Assim sendo, na medida em que há interesse oficial de glorificar personalidades e uma tendência social de se entregar a lideranças, como diz o ditado popular, junta a fome com a vontade de comer.

Hook conclui advertindo: “quando nos negamos a mergulhar na voragem política para não perturbar nossa “vida normal” e confiamos o poder a outros, acordamos um  dia para verificar que aqueles a quem confiamos estão prestes a destruir “a vida normal” que receamos imterromper.”

Resumindo, o resultado da soma da fome com a vontade de comer, nesse caso de heróis e liderenças, será uma grande congestão, ou melhor, é uma grande congestão.

++++++++++++

É antigo, mas explica muita coisa.  Eu gostei.  Espero que você  também.

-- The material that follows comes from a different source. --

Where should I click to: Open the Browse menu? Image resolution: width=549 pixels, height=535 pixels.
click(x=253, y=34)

3 pensou em “Sete de Setembro – Papel do Herói e Manipulação

  1. Fora os muitos erros de digitação, muito bom texto.
    +++++
    Meu caro:

    Suponho que vc nem imagina o que seja pegar mais de duas horas da véspera de um feridado para ficar digitando/copiando novamente um texto de mil anos atrás, copiando de um xerox de algo escrito em máquina de escrever manual. Aliás, essa máquina permanece comigo até hoje. Eu sou de 1954 e meu pai a comprou de um amigo, salvo engano, em 1957.

    LM, fico muito contente com seu “muito bom texto”. Tenho o maior carinho por ele. Esse tema foi abordado/explorado por uma professora charmosíssima da Faculdade de História da Universidade de São Paulo. Suponho ter sido fiel aos ensinamentos de tão bela mestra. Aliás, salvo imenso engano, acho que ela leu esse material antes de eu mandar para o saudoso Jornal da República.

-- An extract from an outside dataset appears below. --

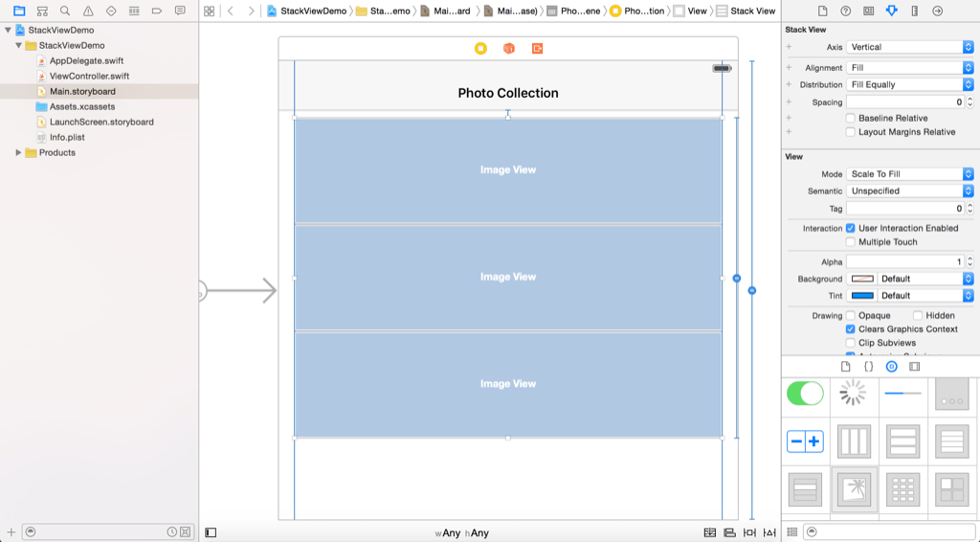Click the Align constraints button
Viewport: 980px width, 542px height.
729,532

    Valeu, mais uma vez, obrigado.

    Abraço

    Paulo Mayr

    1. Bah, quanta desculpa. Já teve o trabalho de copiar, agora tenha o trabalho de revisar. Ainda dá tempo, o texto deve ficar aqui exposto por alguns anos. Mais capricho!
      ++++
      Vou fazer isso.
      Abraços
      Paulo

  2. Caro Mayr, ja li textos de Mino Carta sobre o Jornal da Republica, órgão mitológico no país onde jornais de combate desaparecem sem deixar rastros.

    Sugiro que escreva sobre este período, sua participação nesta aventura.Como sempre te digo, é um crime guardar tantas memórias sem dividir um pouco conosco.

    Quanto ao texto em si, é atualíssimo, no país que, desejoso de se livrar do acerto de contas com suas deficiencias e desafios, endeusa um herói , trabalhador, homem do povo,vindo do nada, que levantou a massa em estádios durante a ditadura, etc,etc, sem se perguntar quais interesses se articulavam para grandes botes sobre a Nação, naquele crepúsculo de Regime.

    Acredito mesmo,caro Mayr, que este infantilismo cultural e político não será superado no tempo de vida nem de nossos bisnetos,a julgar o nível educacional.Dos professores,não falo dos alunos.

    Abraços do Pawlow
    ++++++

    Caro Fernando:

    Publiquei, como freelancer, apenas esse texto e mais um outro no Jornal da República. Infelizmente durou pouco. Aqui não há muito a ser dito. Uma vez, quando trabalhava na Campanha do Franco Montoro, viajei com Mino Carta. Foi agradabilíssimo. Acho também que já lhe falei sobre o texto que fiz aqui sobre ele. E ele mandou uma resposta.
    Vou deixar os links para quem quiser ler.
    Meu texto, clique aqui
    Resposta do Mino, clique aqui

    Obrigado pelos elogios ao meu texto. Também gosto dele.